Trotz erweiterter Möglichkeiten für die Therapie verschiedener Krebserkrankungen wie mCRC und die Optionen im supportiven Bereich besteht laut Professor Dr. Hartmut Goldschmidt, Heidelberg, bei vielen Tumoren noch ein hoher Bedarf an Behandlungsmöglichkeiten ("high unmet medical need"). Ein Beispiel ist das Multiple Myelom, bei dem eine Heilung derzeit selten möglich ist und für das vor allem in den fortgeschrittenen Stadien bislang wenige effektive Therapieoptionen zur Verfügung stehen. Mit dem Wirkstoff Carfilzomib, einem Proteasomeninhibitor, dürften sich in absehbarer Zukunft die therapeutischen Möglichkeiten erweitern. Der Wirkstoff wurde von der amerikanischen Food and Drug Administration (FDA) bereits in einem beschleunigten Verfahren zur Behandlung von Patienten mit refraktärem rezidivierendem Multiplem Myelom zugelassen.

Mehr Innovation! Immuntherapie - New "Modes of Action"

Derzeit befinden sich verschiedene Wirkstoffe bei Amgen in der Pipeline, mit denen die Therapiemöglichkeiten schwer behandelbarer Tumorarten erweitert werden sollen. In klinischer Entwicklung ist beispielsweise der bispezifische T-Zell-aktivierende BiTE®-Antikörper Blinatumomab. Der Wirkstoff wird laut Dr. Achim Rieth, Medical Development Director TA Hematology/Oncology bei Amgen speziell für Erwachsene mit Philadelphia-Chromosomnegativer (Ph-) rezidivierter/refraktärer B Vorläufer-ALL (akute lymphatische Leukämie) entwickelt, wobei die FDA der Substanz bereits den Status einer "bahnbrechenden Therapie" (Breakthrough Therapy) zuerkannt hat.
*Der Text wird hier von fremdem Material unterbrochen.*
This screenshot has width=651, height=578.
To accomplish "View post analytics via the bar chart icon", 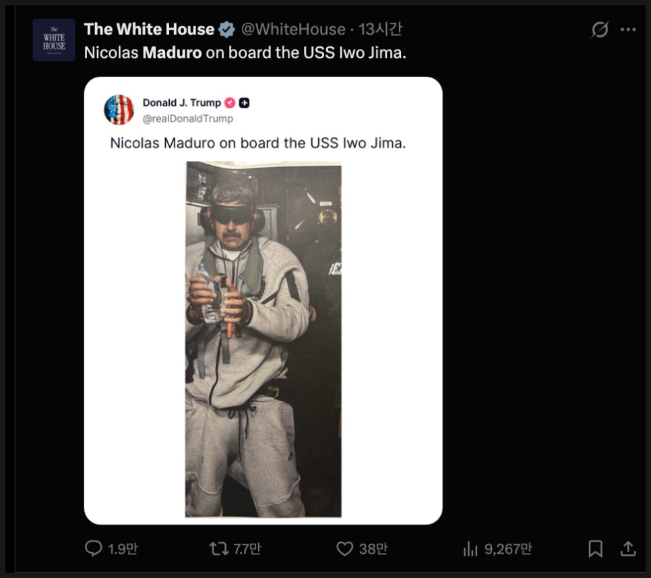I will click(x=470, y=549).
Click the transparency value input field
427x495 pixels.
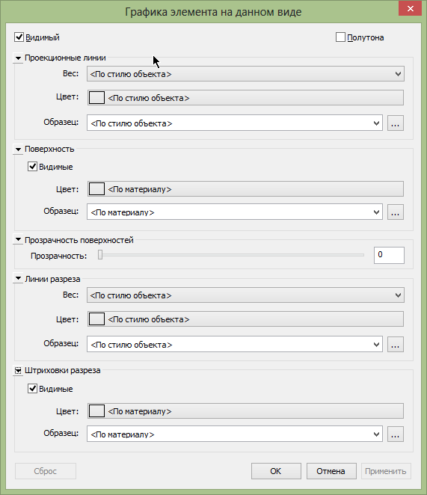coord(389,255)
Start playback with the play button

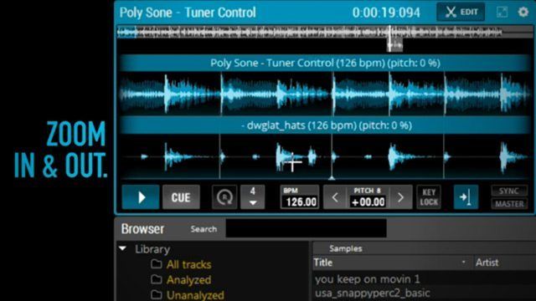(x=141, y=197)
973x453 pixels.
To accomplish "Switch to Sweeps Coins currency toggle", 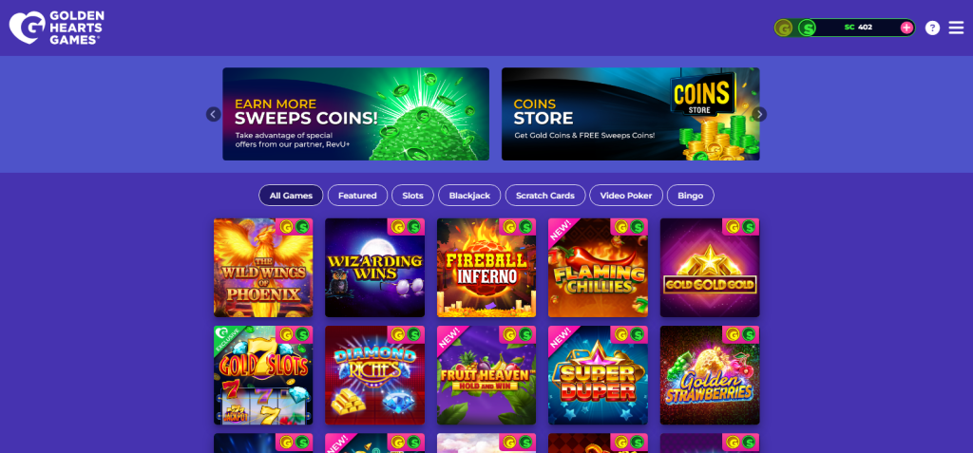I will click(x=807, y=28).
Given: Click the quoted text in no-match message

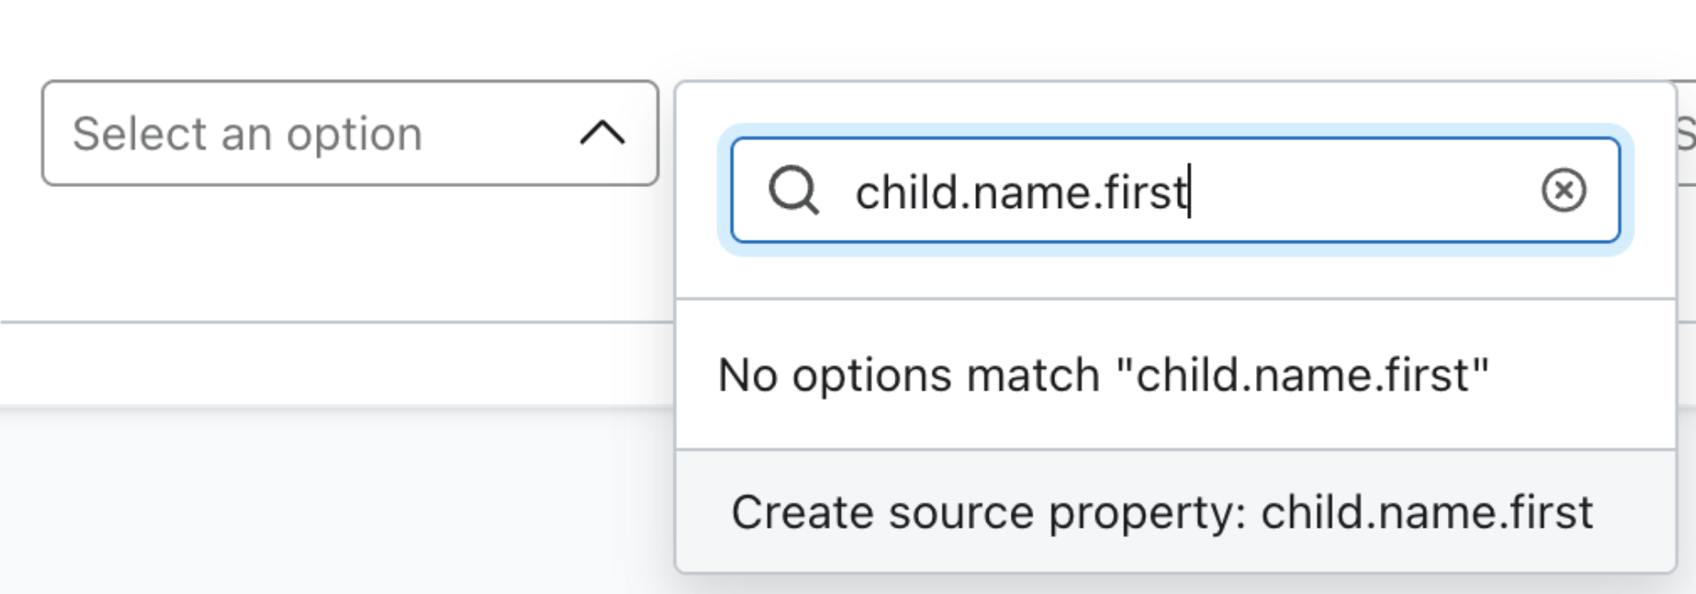Looking at the screenshot, I should pyautogui.click(x=1302, y=375).
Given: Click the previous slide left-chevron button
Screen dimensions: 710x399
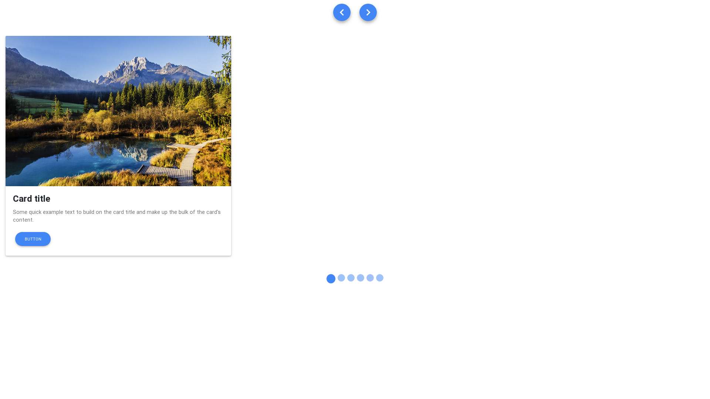Looking at the screenshot, I should click(342, 13).
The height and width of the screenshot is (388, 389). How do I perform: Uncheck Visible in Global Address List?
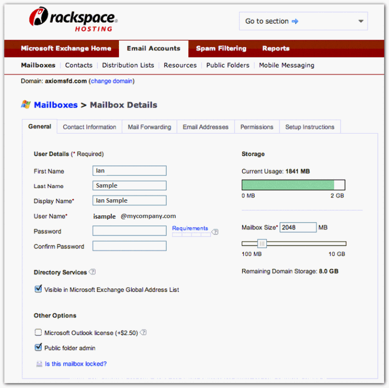pyautogui.click(x=38, y=289)
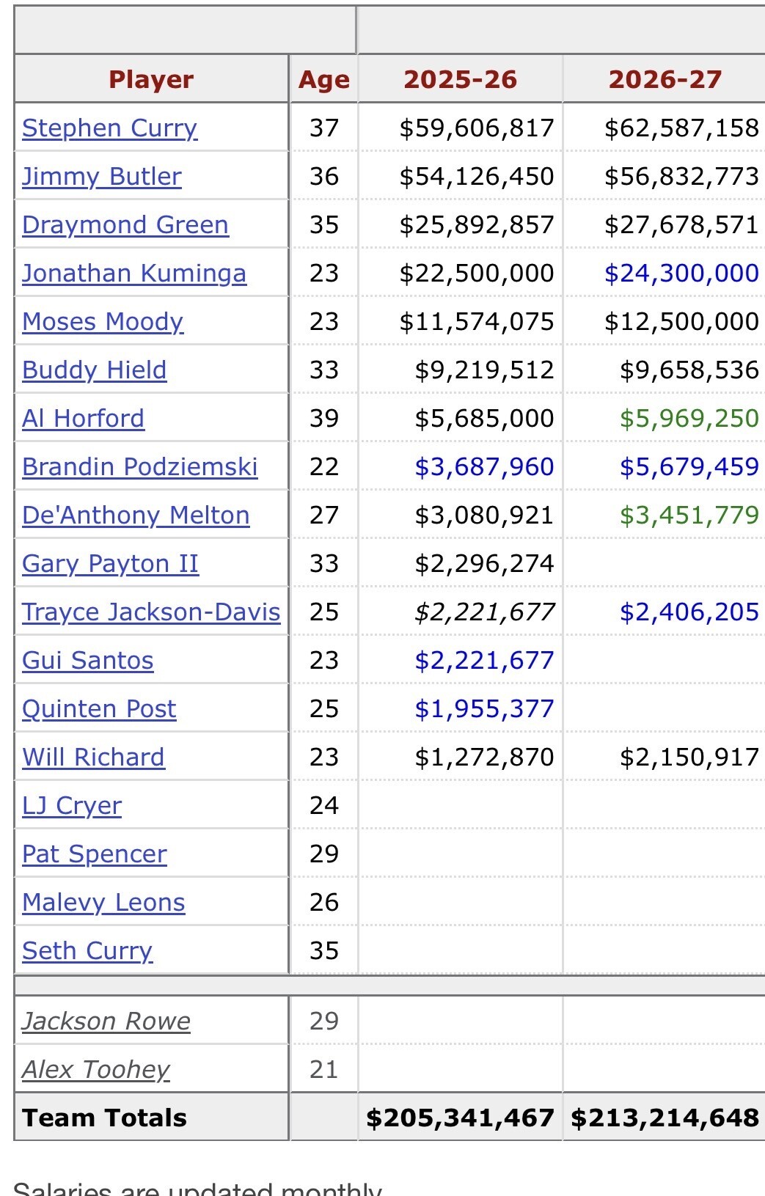Click the 2026-27 column header
The image size is (765, 1196).
[665, 79]
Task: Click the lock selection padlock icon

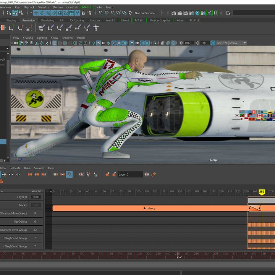Action: pyautogui.click(x=83, y=13)
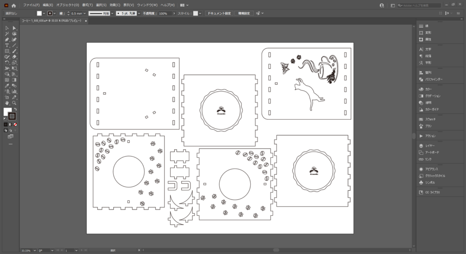The image size is (466, 254).
Task: Set paint mode to None
Action: (15, 124)
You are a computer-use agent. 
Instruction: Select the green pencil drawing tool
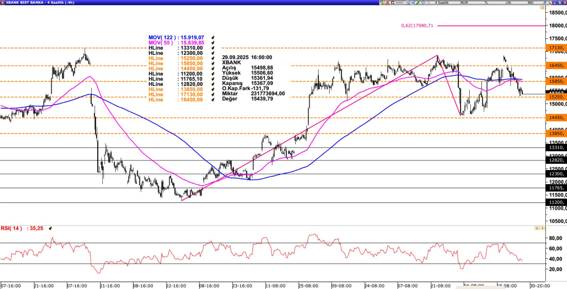point(418,3)
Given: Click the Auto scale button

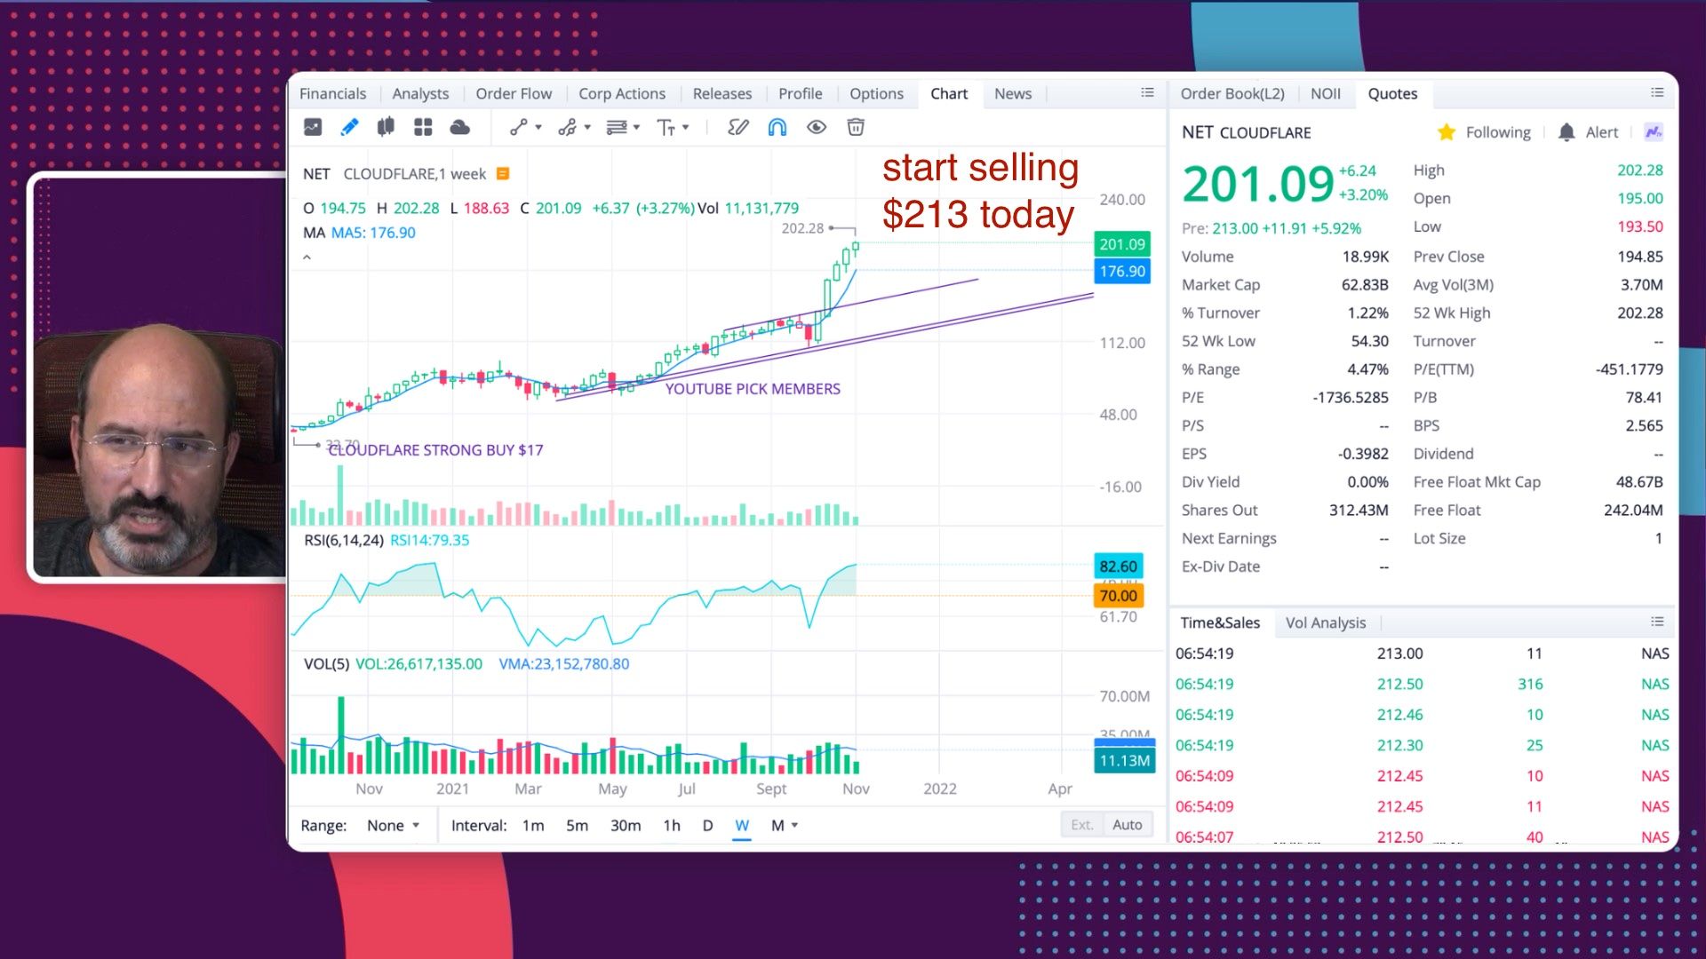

Basis hierfür waren die Ergebnisse einer Phase-II-Studie mit 189 erwachsenen Patienten mit Ph-rezidivierter/refraktärer B-Vorläufer-ALL, die mit Blinatumomab behandelt wurden. Bei dem bispezifischen T-Zell-aktivierenden BiTE®-Antikörper handelt es sich um eine Immuntherapie, die das körpereigene Abwehrsystem bei der Erkennung und gezielten Bekämpfung bösartiger Zellen unterstützt. Die BiTE®-Antikörper werden so modifiziert, dass zwei verschiedene Targets gleichzeitig aktiviert werden, wodurch T-Zellen gegen Krebszellen gerichtet werden. Die BiTE®-Antikörper tragen dazu bei, die T-Zellen in die Reichweite der Zielzelle zu bringen, sodass diese Toxine einschleusen und eine Apoptose auslösen können.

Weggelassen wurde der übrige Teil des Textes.